C’è poi la figura di Vincenzo Zaccheo, già sindaco, già deputato, uno di quelli che per l’appartenenza e l’attaccamento al territorio decide di rinunciare al Parlamento per competere e cnquistare la fascia di sindaco. Uno che se si rifà la tessera, come ha fatto, non eviterà certo di metterci testa, la storia, il futuro. Non è uno che chiami per i voti e non per il programma, non per gli assessori. Anzi su assessori e programma te lo dimentichi: se sei gesuita non puoi dimenticarti di sant’Ignazio, soprattutto se eri il cuoco.

Un gatto puoi pensarlo anche come solo bello, affettuoso, ma lui resta un cacciatore. Poi, dal punto di vista della personalità chi lo “regge”?

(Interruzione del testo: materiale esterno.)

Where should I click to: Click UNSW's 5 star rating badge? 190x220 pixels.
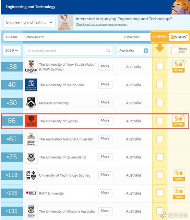coord(179,66)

Nella destra storica c’è gente come Mochi, Galetto, Lucci, Angelo Tomei, Vulcano, lo stesso consigliere regionale Sambucci e poi Maurizio Guercio. Una rete che è certo non coincidente ma sicuramente è nell’humus culturale di Nicola Procaccini, già sindaco di Terracina e oggi parlamentare europeo, uno che a Roma ha peso, un gran peso. Un mondo che, dicevo, ha un idem sentire, una cultura politica che si fa amministrazione.

Il Partito aculturale

Il Partito di Calandrini è aculturale, amministrativo. Che differenza c’è? I primi se pensano a fare un punto luce, un lampione, immaginano per farci leggere sotto la gente, per studiare le falene, per far passeggiare sicuri i ragazzi, per fare bello un angolo di mondo. I secondi a chi appaltare la manutenzione e che gestore scegliere. Se non c’è la bandiera sul pennone i primi capiscono il senso della offesa alla Patria, i secondi ti dicono quanto costa la bandiera, quanto è difficile metterla sul pennone e raccontano delle delibere necessarie (Zaccheo saliva lui sul pennone, diventando una belva perché capisce i simboli, perché aveva il padre carabiniere).

Poi c’è un altro giocatore Enrico Tiero, uno pratico, erede di una politica di risposta alla gente, uno da strada che male ha visto sempre il buio dell’ufficio. Uno che ascolta, certo non  fa voli pindarici, ma dà risposte concrete. Una cultura della prassi. Uno che non vede bene lo staff che lo esclude e non lo ascolta mai, lui che di voti con il suo nome ne ha 16.000.

Vince chi non si arrocca

Nicola Calandrini

Cosa accadrà? Vince sempre non chi si arrocca, ma chi scende in campo aperto. Ora? Ora non ci sarà la spallata, ma certo in questi giorni c’è stato un evento corale, non un monologo e qualcuno reclama anche nella forma. La fortuna ha portato fortuna a chi non ha scelto, ma mica funziona sempre così, anzi servono arditi.

Comunque sia il modello “di staff” di Calandrini è comunque finito, non può ballare da solo e deve imparare a ballare.